Benfica
- President: Manuel Damásio
- Head coach: Paulo Autuori (until 19 January 1997) Mário Wilson (interim until 26 January 1997) Manuel José
- Stadium: Estádio da Luz
- Primeira Divisão: 3rd
- Taça de Portugal: Runners-up
- Supertaça Cândido de Oliveira: Runners-up
- UEFA Cup Winners' Cup: Quarter-finals
- Top goalscorer: League: Donizete (7) All: João Pinto (16)
- Highest home attendance: 75,000 v Porto (11 January 1997)
- Lowest home attendance: 3,000 v Leça (18 May 1997)
- Biggest win: 4 goal difference in 4 matches
- Biggest defeat: Benfica 0–5 Porto (18 September 1996)
| Home colours | Away colours |
- ← 1995–961997–98 →

= 1996–97 S.L. Benfica season =

The 1996–97 European football season was the 93rd season of Sport Lisboa e Benfica's existence and the club's 63rd consecutive season in the top flight of Portuguese football. The season ran from 1 July 1996 to 30 June 1997; Benfica competed domestically in the Primeira Divisão and the Taça de Portugal. The club also participated in the UEFA Cup Winners Cup as a result of winning the previous Taça de Portugal.

To manage the team in the new season, Benfica appointed Paulo Autuori. The Brazilian had just won the Brasileirão with Botafogo and was working in the background with the club since January 1996. He signed Jamir and Donizete from Botafogo, plus others like Jorge Bermúdez or Ronaldo Guiaro. Major departures included Ricardo Gomes, Paulo Bento and Daniel Kenedy.

The season started with different outcomes in the different competitions. While in the Primeira Divisão, Benfica reached the first place by September; in the Supertaça Cândido de Oliveira, the panorama was the opposite, with Benfica conceding a five-nil home loss with FC Porto. Until January, Autuori led the team through the first and second round of the Cup Winner's Cup, and battled with Sporting over the second place.

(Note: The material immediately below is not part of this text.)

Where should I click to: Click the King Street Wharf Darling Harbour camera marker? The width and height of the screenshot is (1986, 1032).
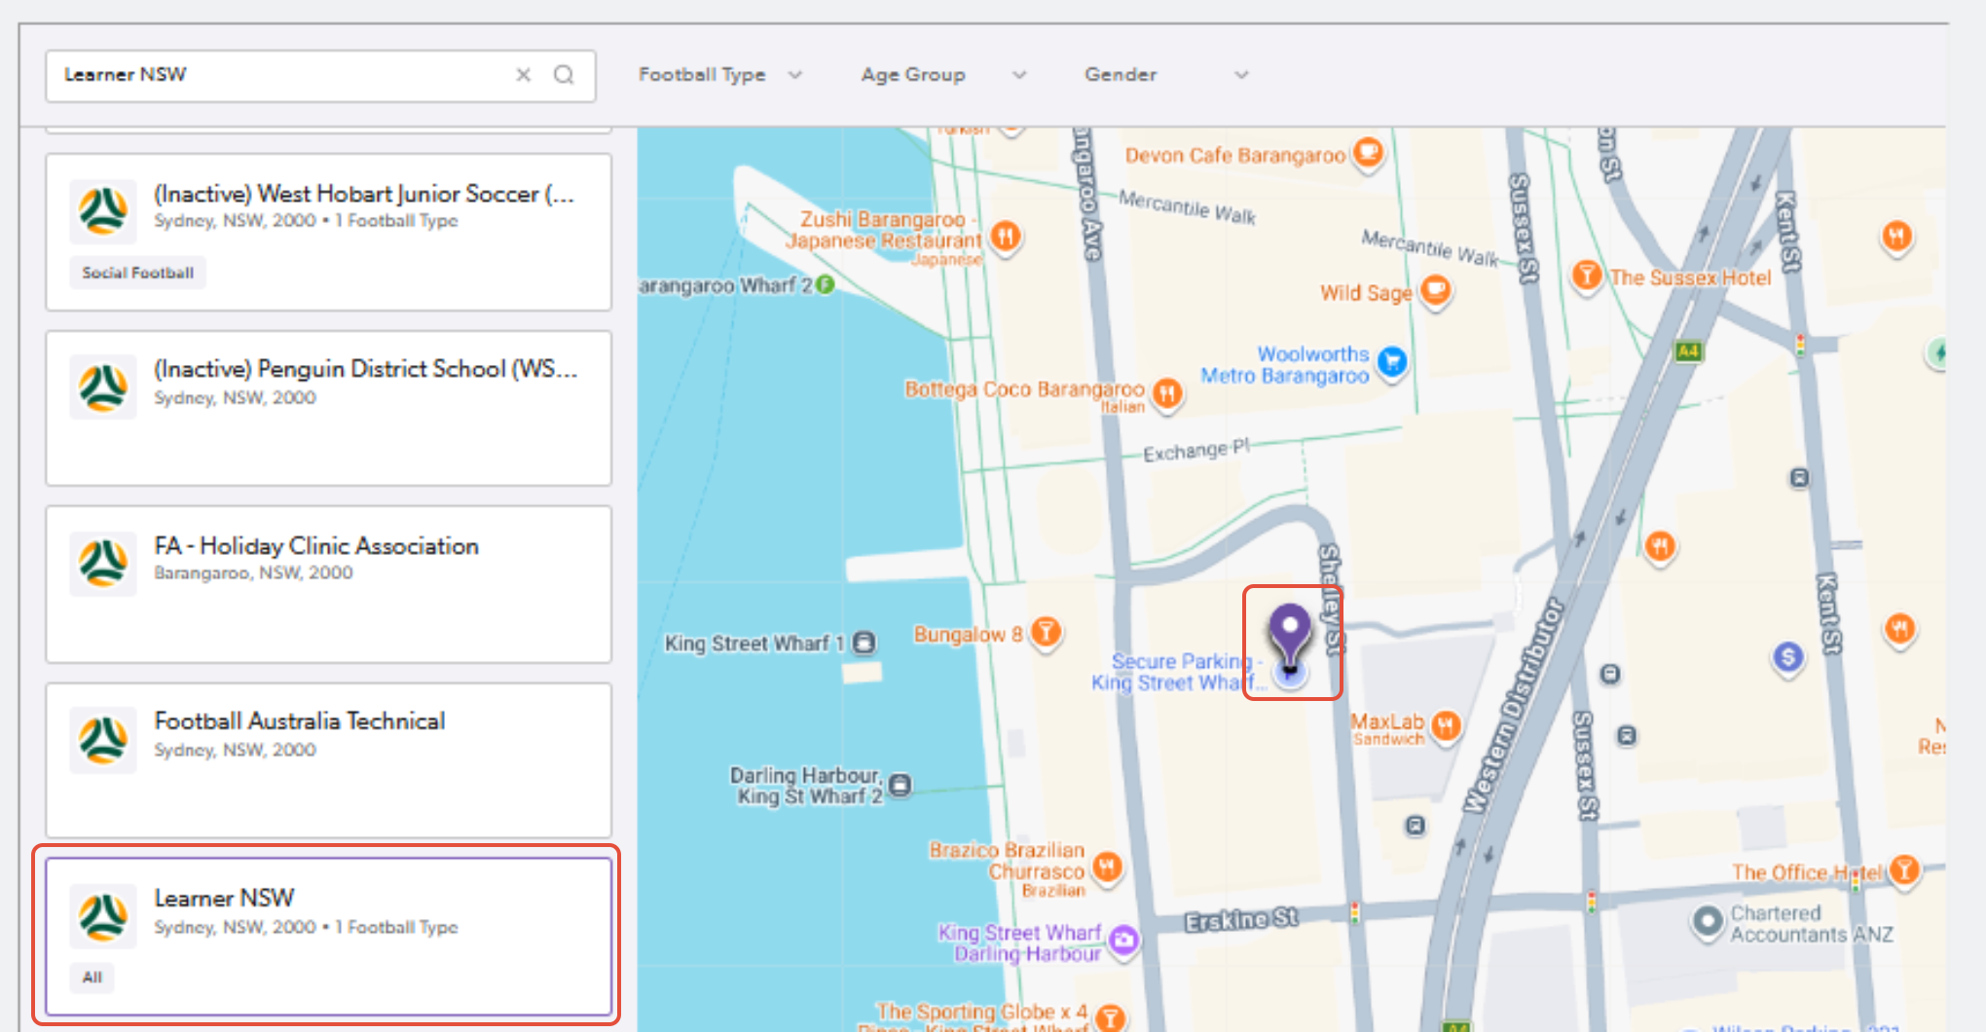point(1123,940)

In January, the league campaign took a turn for the worse, Benfica lost twice in a row and Autuori was sacked. Mário Wilson was interim in one game (another loss); before the permanent appointment of Manuel José. With José, Benfica performance in the Primeira Divisão became much more irregular. Consecutive wins and consecutive losses were followed by intercalating wins and draws. In May and June Benfica, lost four times in five match-days, and hit new record lows, both in number of losses and points to league winner. In the domestic cup, José led them to their second final in a row, but lost it to Boavista.

==Season summary==
In the wake of a Cup-winning campaign, Benfica opened the new season by appointing a new manager, Paulo Autuori, who had been working with the club for past six months. The Brazilian manager had just finished the 1995 Campeonato Brasileiro Série A, where he led Botafogo to their second league title in history. From his former club, he brought in Jamir and Donizete, plus directly recommended the purchase of Bermúdez.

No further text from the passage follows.